Но Клэйтон ее не поддержал, а, напротив, резко посерьезнел.

– В этом нет ничего удивительного. Она Старшая кобыла, самая мудрая, сильная, ладная и красивая лошадь в табуне Мадженти – а многие считают, что и во всех пяти Великих табунах.

Плечи Ривер поникли.

– Ты прав. Прости. Я вовсе не хотела язвить про Эхо. Она прекрасна, и я люблю ее так же, как люблю маму.

– Тогда про кого ты хотела съязвить?

На его вопрос она ответила двумя.

– Клэйтон, ты мог бы сказать, что Эхо – продолжение моей матери? Что мама – отражение достоинств Эхо?

Он ответил не задумываясь:

– Да. И любой в нашем табуне и в других скажет тебе то же самое.

– Я тоже так думаю. Но я боюсь, что про меня такого не скажешь.

– Чего именно?

– Что я – отражение ее достоинств. – Она посмотрела ему в глаза. – Я не хочу подвести маму и Табун.

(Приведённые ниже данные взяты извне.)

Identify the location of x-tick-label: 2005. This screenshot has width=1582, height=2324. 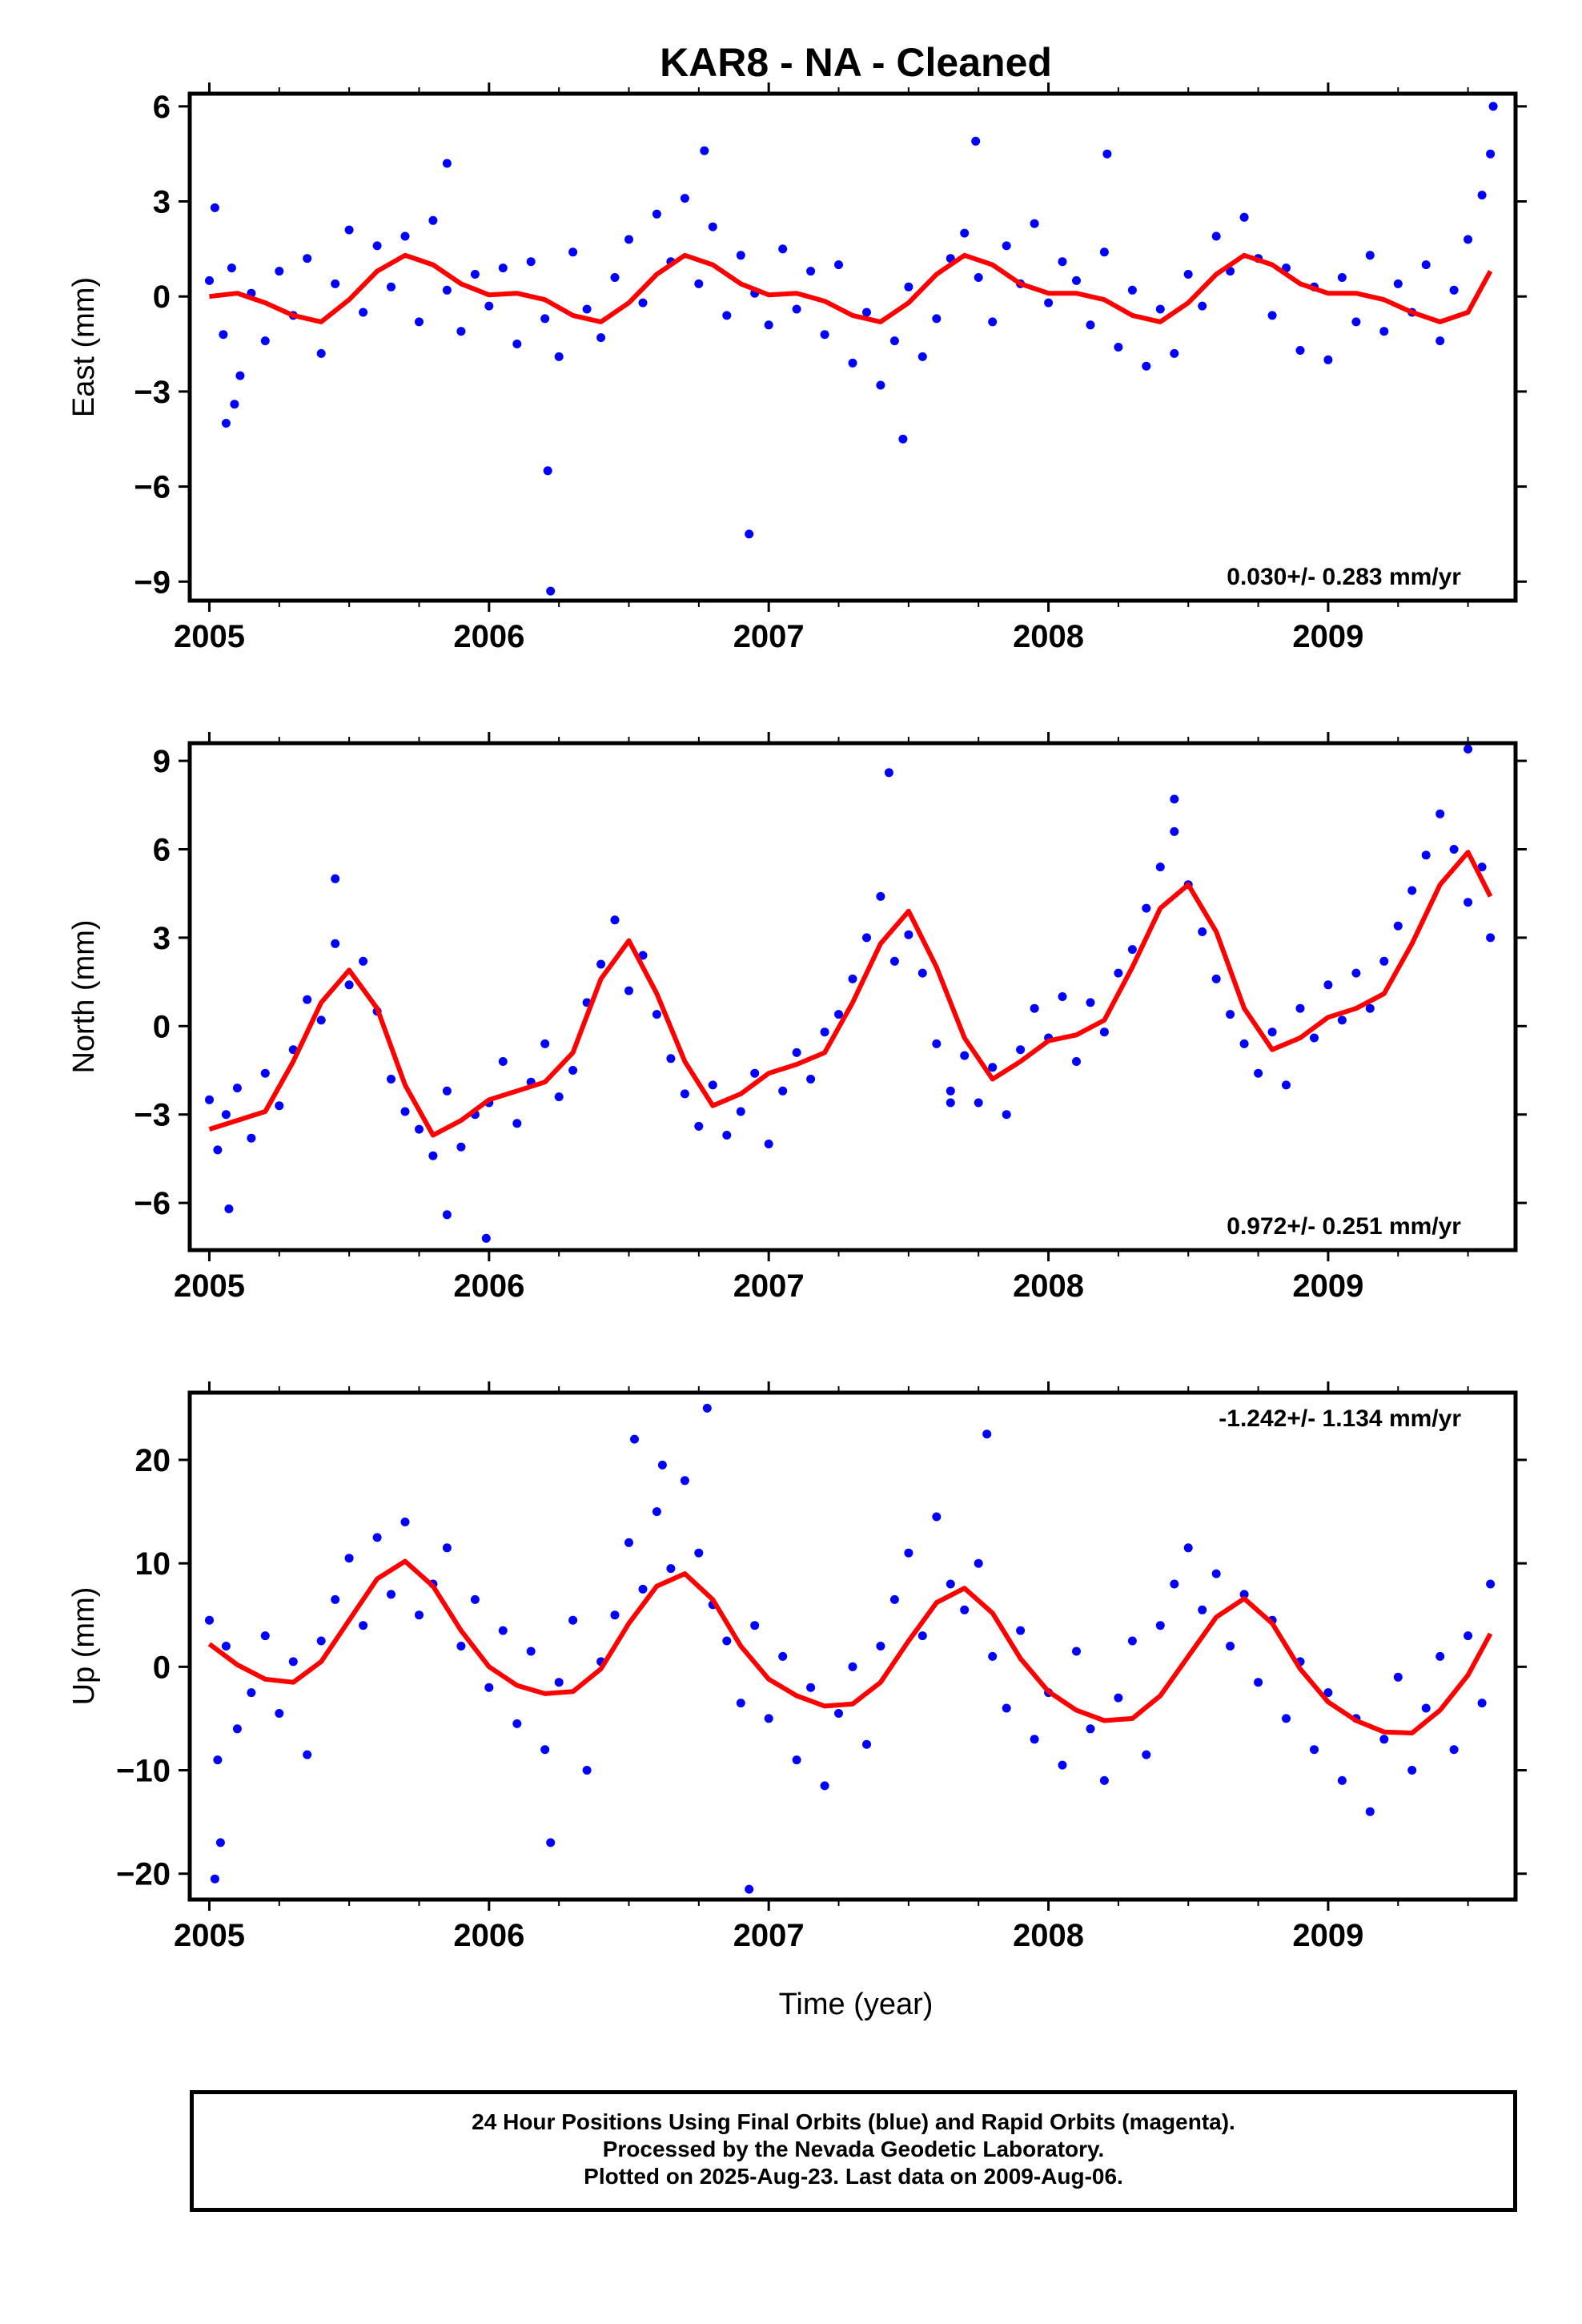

– Ты их не подведешь. Ты не можешь их подвести. Или за те шесть месяцев, что мы не виделись, ты настолько изменилась? – Он вопросительно изогнул бровь.

Ривер ощетинилась.

– Я – это я.

– Тогда ты прирожденная Всадница – лучшая из всех, кого я знаю. И не забивай себе голову тем, что говорят люди. Ты ведь знаешь, что жеребята чувствуют тревогу. Просто будь собой – и будь готова принять любую лошадь, которая подойдет к тебе сегодня, только и всего.

– «Только и всего»? – Ривер закатила глаза.

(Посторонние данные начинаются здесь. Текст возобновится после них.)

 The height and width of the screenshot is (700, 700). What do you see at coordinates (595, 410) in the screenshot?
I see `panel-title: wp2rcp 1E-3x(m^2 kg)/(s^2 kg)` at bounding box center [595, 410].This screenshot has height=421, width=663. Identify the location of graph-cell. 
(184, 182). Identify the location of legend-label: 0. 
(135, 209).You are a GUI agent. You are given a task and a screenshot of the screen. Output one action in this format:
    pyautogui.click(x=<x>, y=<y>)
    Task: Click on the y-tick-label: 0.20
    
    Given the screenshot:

– Ну, почти. Если тебя выберут, на тебя лягут ожидания Табуна, особенно если это будет кобыла. А если не выберут, на тебя все равно лягут ожидания Табуна, потому что всех будут мучить мысли о том, кто тогда станет Всадницей следующей Старшей кобылы… – Он усмехнулся. – Ну вот. Полегчало?

 

– Нет.

Они обменялись улыбками, и Клэйтон развел руки.

– Иди сюда, беспокойная душа. Я соскучился.

Ривер шагнула вперед. Такое странное и одновременно такое знакомое ощущение! Он крепко сжал ее в объятиях, и она прильнула к нему. А потом отступила на шаг и подняла на него глаза.

– Я надеялся, что ты тоже по мне скучала, – сказал он.

– Еще как!

По его глазам она поняла, что он хочет сказать что-то еще, и затаила дыхание в надежде, что он не испортит момент воссоединения неловкостью. К счастью, этого не произошло. Вместо этого он сунул руку в карман и достал какой-то предмет.

– Это тебе.

Она протянула руку, и Клэйтон уронил ей в ладонь кристалл. Он лег так, словно был выточен специально для нее – длинный осколок поблескивающего кварца. Он был теплым от прикосновения Клэйтона, но, коснувшись ее кожи, нагрелся еще сильнее, почуяв кровь Видящей табуна Мадженти, которая текла по ее венам. Ривер чувствовала кристалл – чувствовала его дремлющую силу – и, хотя она даже не была Всадницей, камень начал пробуждаться и настраиваться на нее, успокаивая лихорадочные мысли, которые осаждали ее уже два дня, с момента их приезда на Сборное место.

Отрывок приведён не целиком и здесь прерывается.